USDB traces its history back to 1884, when the Utah Territorial Legislative Assembly established a school for the deaf as a department of the University of Deseret (today known as the University of Utah). One student, Elizabeth Wood, was in attendance on the day it opened in a room in the university's newly constructed building on Union Square in downtown Salt Lake City. In 1888, the legislature passed an enabling act, officially establishing the Institution of Deaf-Mutes as a branch of the university and in 1890, the institute moved into its own, newly constructed building, also on Union Square.

In the early 1890s, there were several attempts to separate the school from the university as they had little in common. At least two attempts were made, one to move the school to the former Fort Cameron site in Central Utah and another to move the school to the recently closed The Industrial Christian Home for Polygamous Wives in Salt Lake City; both attempts failed. In 1894, the legislature established a school for the blind and in 1896, the two schools became independent from the university and were moved to a new home at the former Reform School in Ogden, Utah.

In 1994, the Utah Board of Education made Lee W. Robinson the superintendent of the school.

==Campuses==
The Ogden campus has the Kenneth Burdett School for the Deaf and a School for the Blind, with about 50 students total. The USBD main administrative offices are located at the Ogden campus. This campus has dormitories, that the school refers to as "the Cottages", which are used for graduated students who need help transitioning into a world designed for the hearing and seeing. Students can stay in them until they reach the age of 22. The USDB states they can house "A very limited number of students". In the 1980s, Ogden used to host boarders of all ages at the deaf school, though some students stayed with host families.

The Jean Massieu School of the Deaf in Salt Lake City integrated into the USDB after being founded as a charter school in 1999.
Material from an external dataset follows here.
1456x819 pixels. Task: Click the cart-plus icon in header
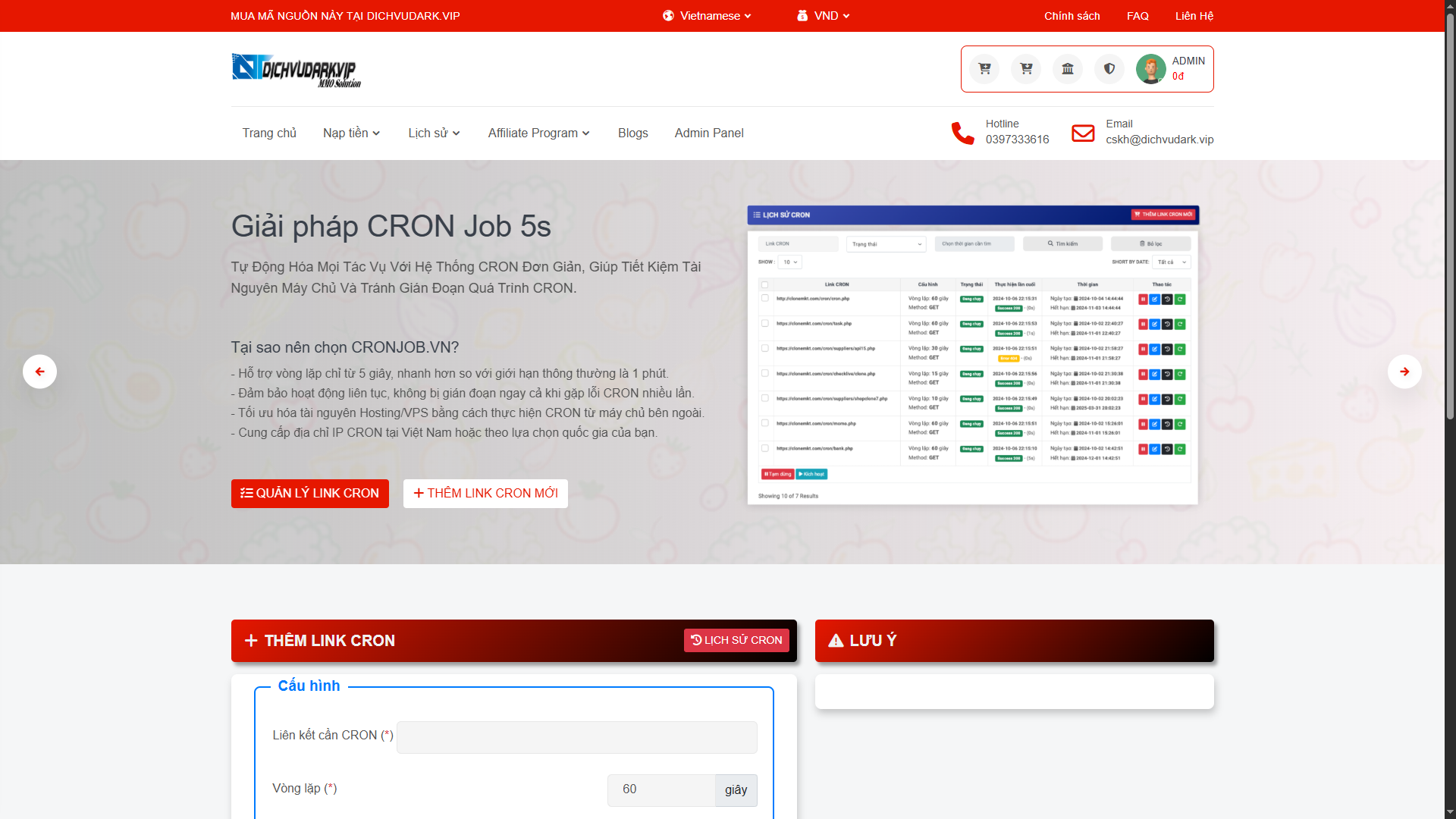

The Elizabeth DeLong School of the Springville Campus is in Springville. Its construction began in March 2019 and was completed in October 2020. Jacoby Architects designed the school, which cost $13 million.

==Transportation==
In 1997 USDB gave a contract to Wasatch Transportation for school transportation services, leading to a protest from Quality Busing, their previous contracted service, which was not awarded the contract.